Directive A. Rewrite the records from the line containing "Task: Click the US flag currency icon" through the line containing "[x=1296, y=452]", replacing "Instruction" with "Command" and changing nothing else.

Text shown.
There's a minor but very likeable Peter O'Toole movie, My Favourite Year, in which the wistful narrator pinpoints the showbiz fads and follies of New York in 1954 as his own, private age of gold. Historians, too, often play "my favourite year", but in their case it's not - generally - nostalgia that drives the choice of a hot date so much as the search for a short span that distils the spirit of an age, a place, or a person. Last week, James Shapiro deservedly won the Samuel Johnson Prize for 1599, his pacily expert gallop through the evolving art, life and times of Shakespeare via the lens of a single year. Writers have taken to this task of compression and crystallisation with flair at least since 1849, when Macaulay jump-started his History of England with a virtuoso tour of the state of the nation in 1685.
For purist historians, this is a suspect art whose efforts to build a bright panorama out of snapshots runs the risk of confusing correlation with causality. That caveat aside, the formula can work like a charm. The latest author to conjure up the magic of the pregnant moment is Juliet Nicolson, who in The Perfect Summer (John Murray, £20) limits herself to the five sweltering English months from May to September 1911.
Popular narratives of the long Edwardian afternoon flirt with another historian's bugbear - hindsight. Wisely, Nicolson doesn't exclude our awareness of the deluge that arrived in 1914 as she sweeps across voices and classes to assemble a mosaic of sunlit impressions from the sultry, sensuous - but strike-bound - season when "The hot weather hung... like a brocade curtain".
To be fair, she does hold back on the obvious dramatic ironies, and slips them in with some subtlety. So the mighty White Star liner launched with a splash in Belfast on page 62 will only acquire its "suitably impressive" name (Titanic) on page 260. Above all, she locates the sense of doom and decadence felt at many levels of a nation riddled by "dissatisfaction and unease". Winston Churchill, the usually bumptious Home Secretary in Asquith's Liberal government, watched German designs with alarm and mused on Housman's lines about "Soldiers, marching all to die". Too soon, as we know, they would.

Supplied information.
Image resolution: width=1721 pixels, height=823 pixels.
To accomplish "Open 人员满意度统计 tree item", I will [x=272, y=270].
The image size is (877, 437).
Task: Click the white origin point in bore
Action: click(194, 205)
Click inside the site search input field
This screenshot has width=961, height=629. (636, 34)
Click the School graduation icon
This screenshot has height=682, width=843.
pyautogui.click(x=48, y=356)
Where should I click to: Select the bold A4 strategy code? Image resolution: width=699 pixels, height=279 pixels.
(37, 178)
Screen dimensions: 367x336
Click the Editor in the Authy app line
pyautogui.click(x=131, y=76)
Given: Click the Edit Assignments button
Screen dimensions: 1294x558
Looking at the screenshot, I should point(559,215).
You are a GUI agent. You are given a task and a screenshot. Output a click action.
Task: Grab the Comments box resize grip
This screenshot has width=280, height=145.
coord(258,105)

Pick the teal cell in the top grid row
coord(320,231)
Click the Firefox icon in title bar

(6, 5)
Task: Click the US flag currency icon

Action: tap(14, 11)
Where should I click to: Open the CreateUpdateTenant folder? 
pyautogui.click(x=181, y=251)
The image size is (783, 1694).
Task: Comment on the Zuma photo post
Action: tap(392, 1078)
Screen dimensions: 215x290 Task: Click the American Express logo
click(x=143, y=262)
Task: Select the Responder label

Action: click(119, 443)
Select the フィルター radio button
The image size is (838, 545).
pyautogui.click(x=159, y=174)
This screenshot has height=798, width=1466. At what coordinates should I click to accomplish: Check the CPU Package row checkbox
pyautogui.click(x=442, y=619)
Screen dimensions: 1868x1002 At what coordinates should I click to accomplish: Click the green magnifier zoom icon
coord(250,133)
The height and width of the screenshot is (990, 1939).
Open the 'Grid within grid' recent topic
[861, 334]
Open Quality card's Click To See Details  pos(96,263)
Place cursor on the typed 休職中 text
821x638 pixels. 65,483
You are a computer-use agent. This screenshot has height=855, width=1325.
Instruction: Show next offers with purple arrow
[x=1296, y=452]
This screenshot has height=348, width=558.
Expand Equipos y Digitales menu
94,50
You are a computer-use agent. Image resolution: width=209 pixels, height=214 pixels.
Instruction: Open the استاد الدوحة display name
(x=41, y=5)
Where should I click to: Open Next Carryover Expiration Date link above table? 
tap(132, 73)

Directive B. According to the book review, which span of time does The Perfect Summer limit itself to?

Full response A.
Task: Click the US flag currency icon

Action: tap(14, 11)
Where should I click to: Open the CreateUpdateTenant folder? 
pyautogui.click(x=181, y=251)
The image size is (783, 1694).
Task: Comment on the Zuma photo post
Action: tap(392, 1078)
Screen dimensions: 215x290 Task: Click the American Express logo
click(x=143, y=262)
Task: Select the Responder label

Action: click(119, 443)
Select the フィルター radio button
The image size is (838, 545).
pyautogui.click(x=159, y=174)
This screenshot has height=798, width=1466. At what coordinates should I click to accomplish: Check the CPU Package row checkbox
pyautogui.click(x=442, y=619)
Screen dimensions: 1868x1002 At what coordinates should I click to accomplish: Click the green magnifier zoom icon
coord(250,133)
The height and width of the screenshot is (990, 1939).
Open the 'Grid within grid' recent topic
[861, 334]
Open Quality card's Click To See Details  pos(96,263)
Place cursor on the typed 休職中 text
821x638 pixels. 65,483
You are a computer-use agent. This screenshot has height=855, width=1325.
Command: Show next offers with purple arrow
[x=1296, y=452]

Full response B. The five sweltering English months from May to September 1911.